Oberflächlich betrachtet ist die Situation der Kräfte statisch in Österreich. Aber dieses Gleichgewicht beruht nur auf der gleichmäßigen Erbärmlichkeit aller beteiligten politischen Kräfte, der gleichmäßig verstreuten Erbärmlichkeit des gesamten Politikpersonals.
„Schluss mit lustig!“
Unter der Oberfläche des Dahinwurstelns der Regierung verschärft sich die soziale Polarisierung immer mehr. Der Arbeitsdruck in den Betrieben ist in den letzten Jahren immer mehr gestiegen, das Kapital presst das letzte aus den Menschen heraus. Gleichzeitig steigen die Reallöhne nicht, manchen Berufsgruppen, wie SozialarbeiterInnen oder den Beschäftigten im Gesundheitswesen drohen sogar größere Einbussen an Gehalt. Gleichzeitig steigen die Preise bei lebensnotwendigen Gütern immer weiter.

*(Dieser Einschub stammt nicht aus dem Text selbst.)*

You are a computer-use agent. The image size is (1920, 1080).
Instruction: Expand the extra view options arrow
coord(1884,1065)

Die Stimmung ist am Kochen. Überall wo es Arbeitskonflikte gibt, im Sozialbereich, bei Wienstrom, in den Krankenhäusern wird in der Belegschaft von Streik geredet, und die Stimmung ist kampflustig. Oft ist der direkte Gegner der Beschäftigten die SPÖ. Aber der ÖGB hält den Deckel drauf. Um alles in der Welt soll eine Streikwelle, wie in Ungarn, Deutschland, Slowenien, Russland, der Schweiz, Frankreich, England also im ganzen restlichen Europa verhindert werden.

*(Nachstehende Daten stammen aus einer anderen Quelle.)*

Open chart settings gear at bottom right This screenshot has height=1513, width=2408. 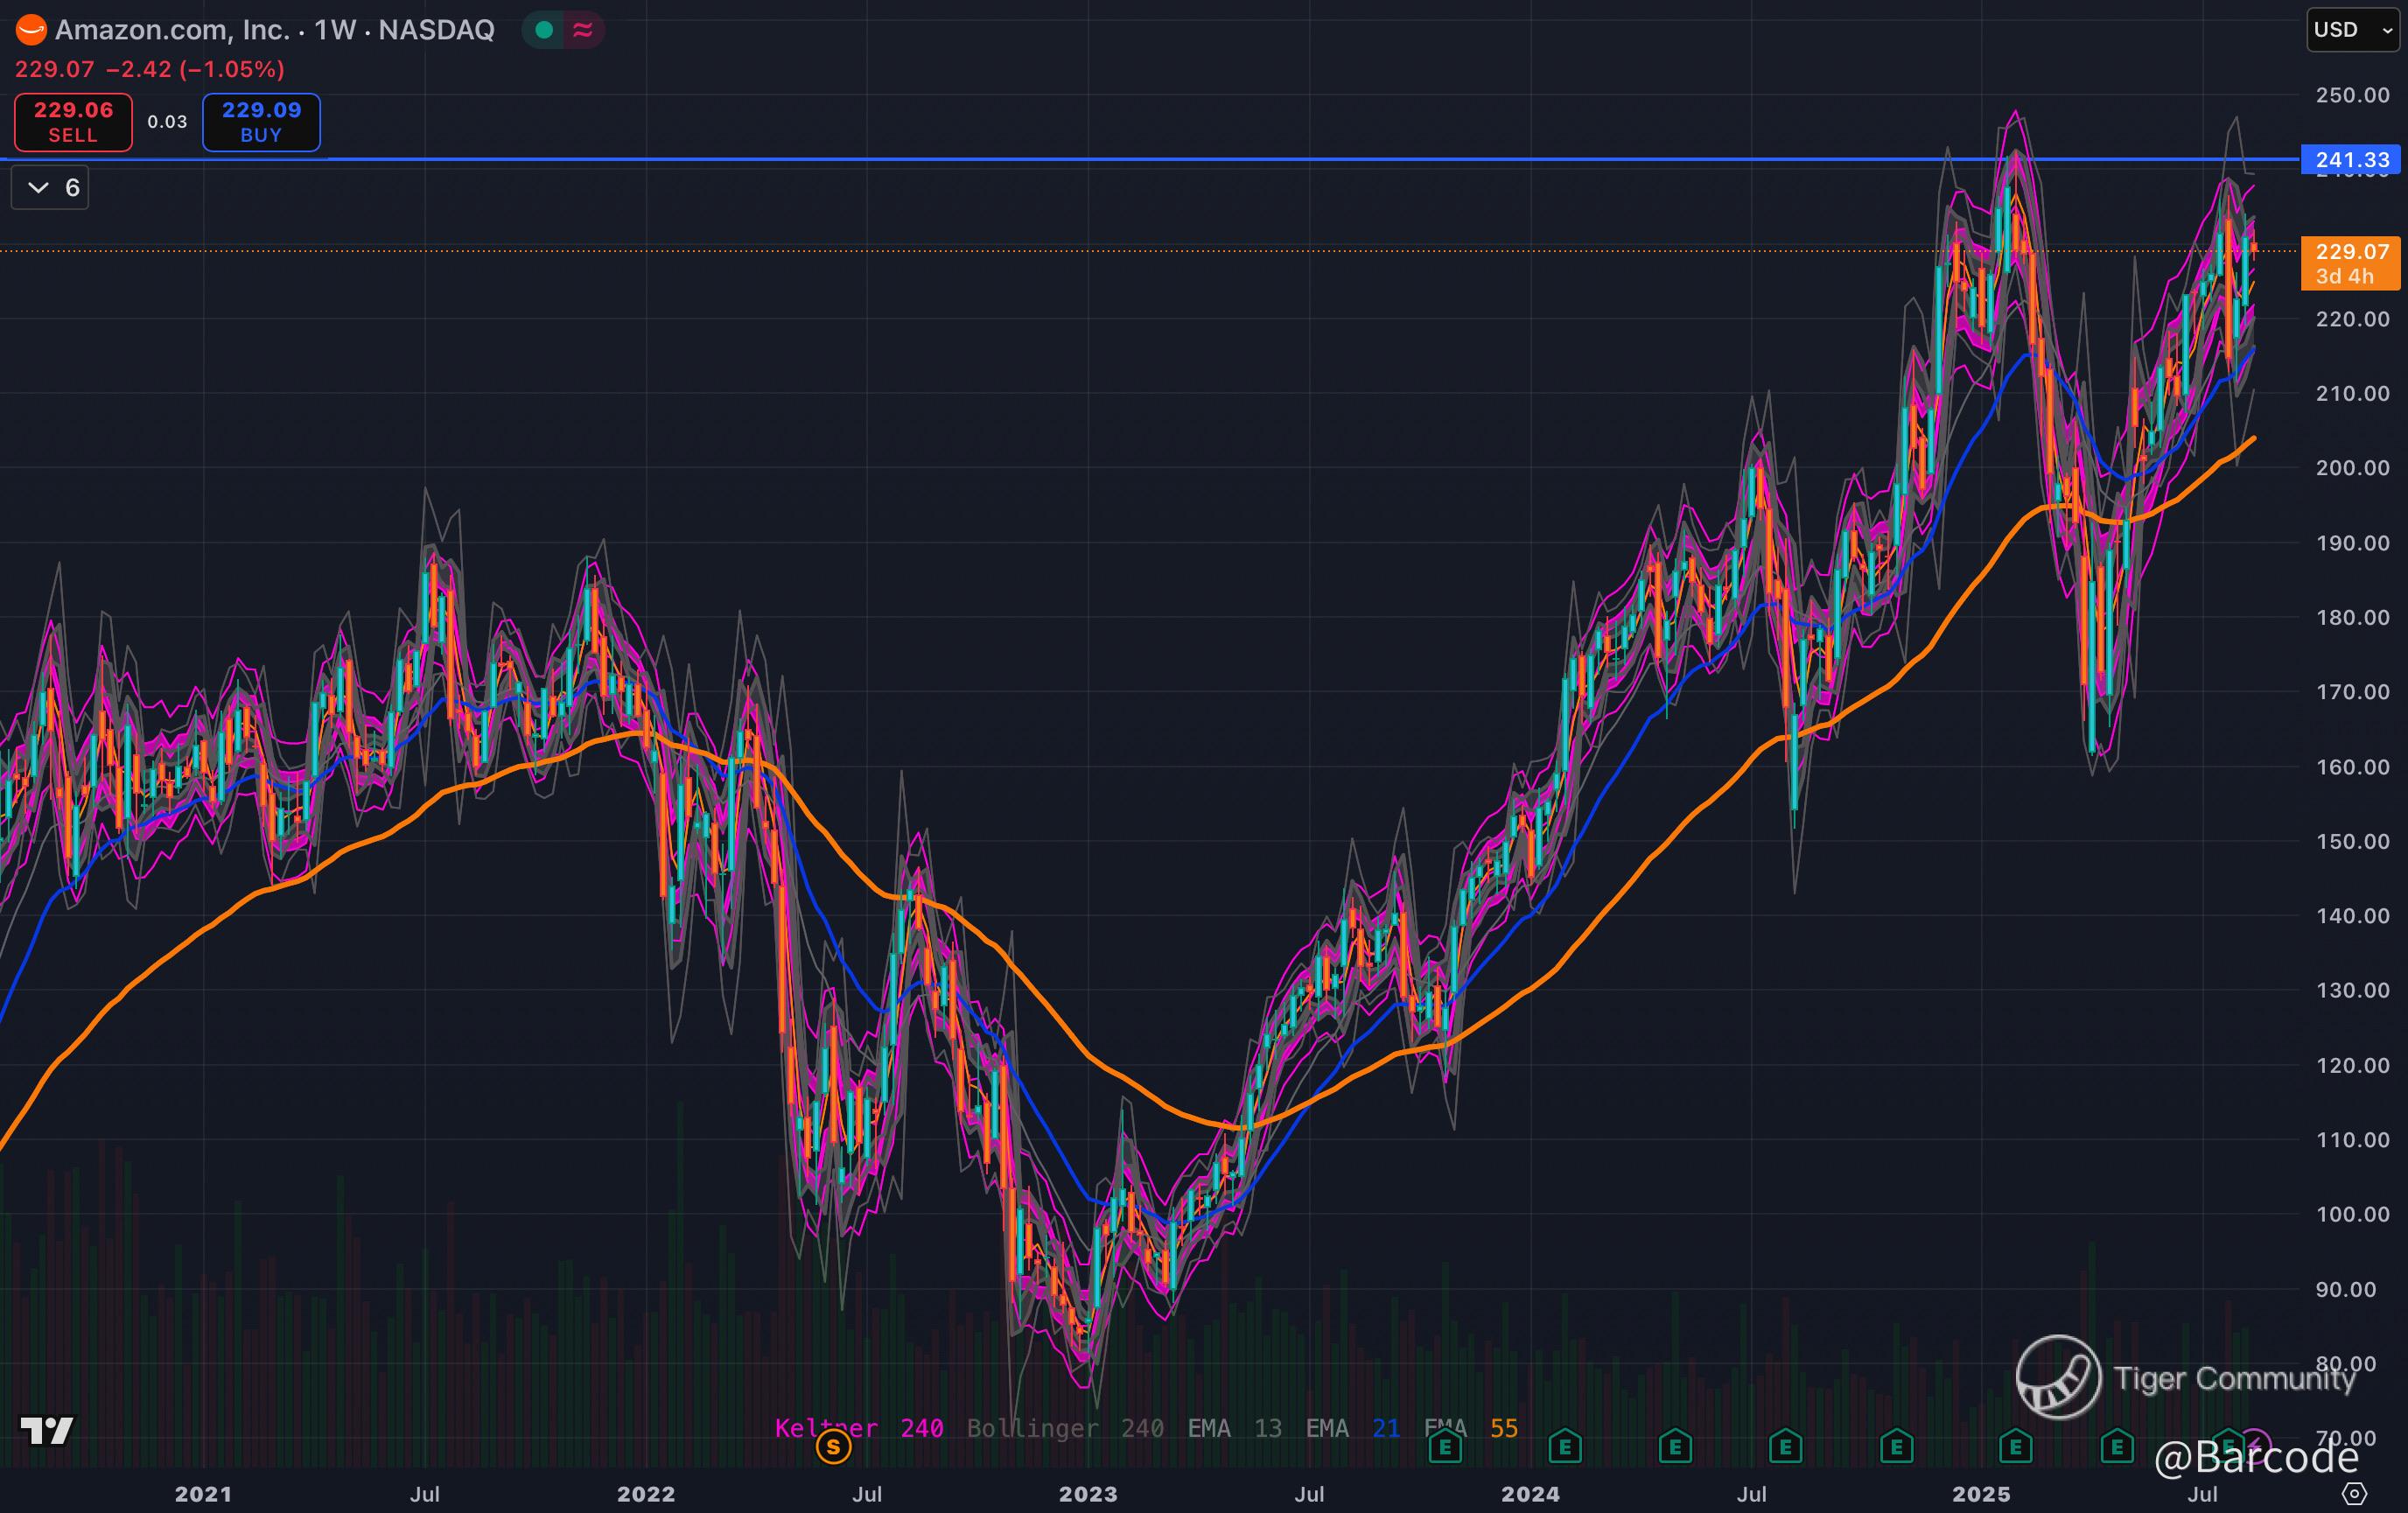[2354, 1494]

Aber der Unmut lässt sich nicht aufhalten. Seit 2004 haben die österreichischen Beschäftigten still gehalten, wie sie ihre Hoffnungen in eine politische Wende legten. Diese Hoffnungen sind jetzt verpufft. Das Vertrauen in den ÖGB und die SPÖ liegt im Keller.
Wenn der Klassenkampf erwacht, wird dies dem momentanen Theater ein Ende bereiten. Wie in Deutschland wird das politische Klima stark nach links rücken. Die Formierung von Herden des sozialen Widerstandes in den Betrieben wird neue politische Kräfte entstehen lassen. Neue kämpferische Strömungen in Gewerkschaft und Partei werden sich bilden in direktem Kampf gegen die bürokratische Kaste, die jede Veränderung zementiert.
Ein neues Kapitel österreichischer Politik wird aufgeschlagen werden.
Bereits jetzt ist der Aufstand der Landes-SPÖ-Organisationen gegen Gusenbauer ein Symptom für den Unmut, der sich in der Parteibasis angesammelt hat. Seit dem Bankrott der Buchingerschen Sozialpolitik rund um Weihnachten hat sich der Unmut potenziert, um rund um den Fall Haidinger zu eskalieren.
In Verbindung mit einem Ausbrechen von Arbeitskämpfen wird der Druck in der SPÖ unerträglich werden. Je länger die SPÖ-Führung diesem Druck zu widerstehen versucht, je mehr sie sich mit der ÖVP gemeinsam im Bund gegen die eigene Basis stellt, desto größer wird die Explosion in der SPÖ, wenn die Koalition schließlich platzt.
Wir gehen spannenden und turbulenten Zeiten entgegen!